→ WHAT THE TASK REQUIRES
Copy the records out again in full, keeping them identical.

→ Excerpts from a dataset

......

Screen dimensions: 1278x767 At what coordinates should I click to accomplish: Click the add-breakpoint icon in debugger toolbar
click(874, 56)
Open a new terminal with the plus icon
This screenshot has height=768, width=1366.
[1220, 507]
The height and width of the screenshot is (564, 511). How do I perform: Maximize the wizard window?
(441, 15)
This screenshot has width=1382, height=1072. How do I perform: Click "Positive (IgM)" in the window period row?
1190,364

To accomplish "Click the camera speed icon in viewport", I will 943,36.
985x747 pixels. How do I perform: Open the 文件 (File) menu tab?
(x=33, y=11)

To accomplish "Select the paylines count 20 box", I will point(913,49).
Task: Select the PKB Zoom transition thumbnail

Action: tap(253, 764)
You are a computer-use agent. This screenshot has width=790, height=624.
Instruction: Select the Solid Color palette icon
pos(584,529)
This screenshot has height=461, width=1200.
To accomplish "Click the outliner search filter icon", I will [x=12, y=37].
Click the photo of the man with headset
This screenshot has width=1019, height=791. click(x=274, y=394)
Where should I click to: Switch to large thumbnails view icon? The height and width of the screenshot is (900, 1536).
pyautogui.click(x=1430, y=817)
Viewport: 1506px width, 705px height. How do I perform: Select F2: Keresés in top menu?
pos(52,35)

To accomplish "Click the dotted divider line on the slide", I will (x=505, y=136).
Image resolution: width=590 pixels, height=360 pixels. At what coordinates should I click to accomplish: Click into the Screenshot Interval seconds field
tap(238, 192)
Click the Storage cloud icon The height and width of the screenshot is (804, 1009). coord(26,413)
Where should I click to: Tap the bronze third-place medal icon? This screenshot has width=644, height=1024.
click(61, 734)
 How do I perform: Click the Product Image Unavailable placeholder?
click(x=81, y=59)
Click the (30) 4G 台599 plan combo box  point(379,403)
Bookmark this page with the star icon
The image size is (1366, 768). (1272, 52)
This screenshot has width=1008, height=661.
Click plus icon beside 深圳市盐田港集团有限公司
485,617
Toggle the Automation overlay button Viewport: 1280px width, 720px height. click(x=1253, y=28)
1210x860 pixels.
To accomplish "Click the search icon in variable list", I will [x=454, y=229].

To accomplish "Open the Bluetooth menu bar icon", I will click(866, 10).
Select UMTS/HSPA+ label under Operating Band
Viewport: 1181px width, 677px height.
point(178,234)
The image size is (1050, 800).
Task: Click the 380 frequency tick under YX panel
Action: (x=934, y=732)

......

→ RESPONSE BOX
Screen dimensions: 1278x767 At what coordinates should I click to accomplish: Click the add-breakpoint icon in debugger toolbar
click(874, 56)
Open a new terminal with the plus icon
This screenshot has height=768, width=1366.
[1220, 507]
The height and width of the screenshot is (564, 511). How do I perform: Maximize the wizard window?
(441, 15)
This screenshot has width=1382, height=1072. How do I perform: Click "Positive (IgM)" in the window period row?
1190,364

To accomplish "Click the camera speed icon in viewport", I will 943,36.
985x747 pixels. How do I perform: Open the 文件 (File) menu tab?
(x=33, y=11)

To accomplish "Select the paylines count 20 box", I will point(913,49).
Task: Select the PKB Zoom transition thumbnail

Action: tap(253, 764)
You are a computer-use agent. This screenshot has width=790, height=624.
Instruction: Select the Solid Color palette icon
pos(584,529)
This screenshot has height=461, width=1200.
To accomplish "Click the outliner search filter icon", I will [x=12, y=37].
Click the photo of the man with headset
This screenshot has width=1019, height=791. click(x=274, y=394)
Where should I click to: Switch to large thumbnails view icon? The height and width of the screenshot is (900, 1536).
pyautogui.click(x=1430, y=817)
Viewport: 1506px width, 705px height. How do I perform: Select F2: Keresés in top menu?
pos(52,35)

To accomplish "Click the dotted divider line on the slide", I will (x=505, y=136).
Image resolution: width=590 pixels, height=360 pixels. At what coordinates should I click to accomplish: Click into the Screenshot Interval seconds field
tap(238, 192)
Click the Storage cloud icon The height and width of the screenshot is (804, 1009). coord(26,413)
Where should I click to: Tap the bronze third-place medal icon? This screenshot has width=644, height=1024.
click(61, 734)
 How do I perform: Click the Product Image Unavailable placeholder?
click(x=81, y=59)
Click the (30) 4G 台599 plan combo box  point(379,403)
Bookmark this page with the star icon
The image size is (1366, 768). (1272, 52)
This screenshot has width=1008, height=661.
Click plus icon beside 深圳市盐田港集团有限公司
485,617
Toggle the Automation overlay button Viewport: 1280px width, 720px height. click(x=1253, y=28)
1210x860 pixels.
To accomplish "Click the search icon in variable list", I will [x=454, y=229].

To accomplish "Open the Bluetooth menu bar icon", I will click(866, 10).
Select UMTS/HSPA+ label under Operating Band
Viewport: 1181px width, 677px height.
point(178,234)
The image size is (1050, 800).
Task: Click the 380 frequency tick under YX panel
Action: (x=934, y=732)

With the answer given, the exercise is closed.